»»

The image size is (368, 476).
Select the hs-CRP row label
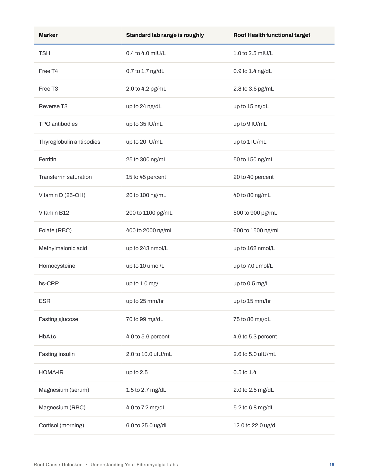[x=49, y=283]
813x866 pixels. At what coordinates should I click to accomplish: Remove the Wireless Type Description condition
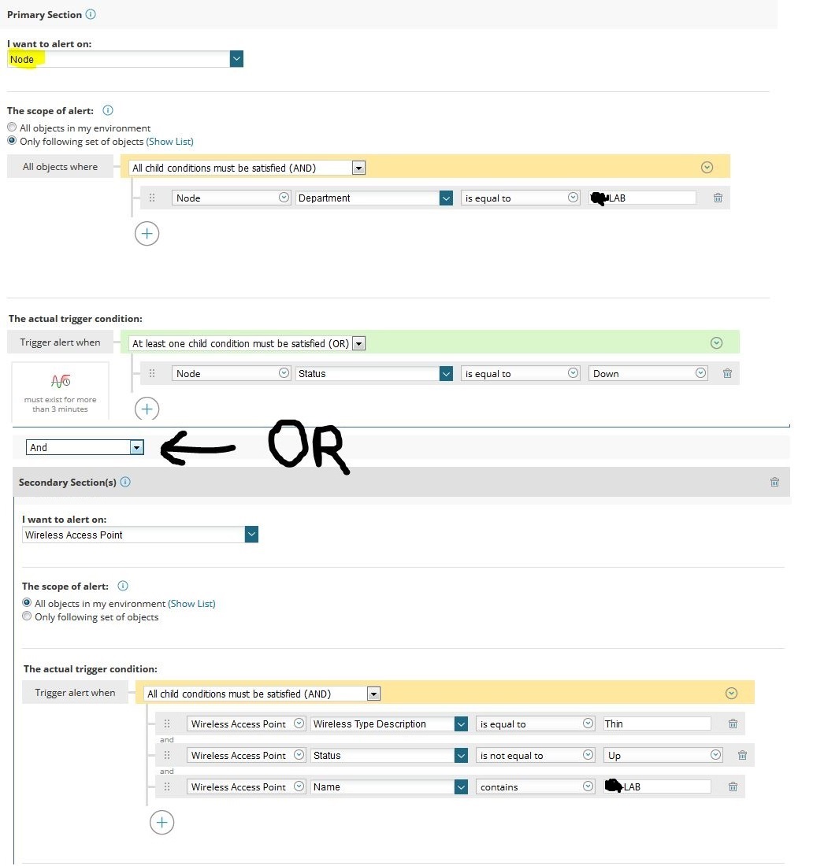(x=733, y=724)
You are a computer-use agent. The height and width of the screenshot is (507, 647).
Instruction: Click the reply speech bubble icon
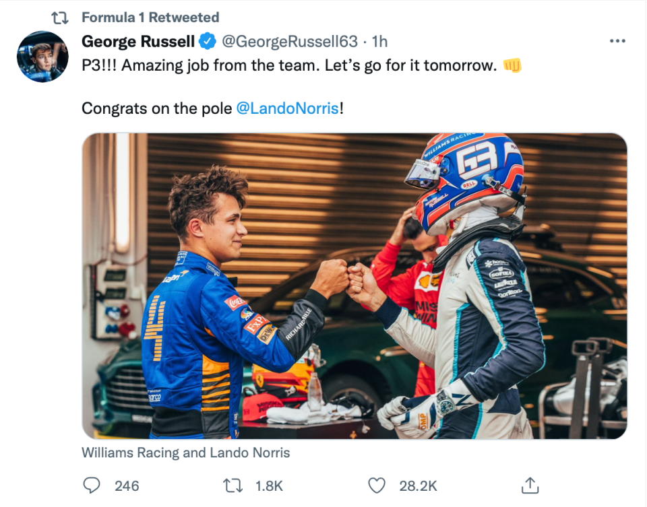(91, 485)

««

What this task involves:
When copying the listing, print each line exactly but leave out every picture.

Exercise output:
The image size is (368, 476).
Select the hs-CRP row label
[x=49, y=283]
813x866 pixels. At what coordinates should I click to accomplish: Remove the Wireless Type Description condition
(x=733, y=724)
You are a computer-use agent. The height and width of the screenshot is (507, 647).
Instruction: Click the reply speech bubble icon
(91, 485)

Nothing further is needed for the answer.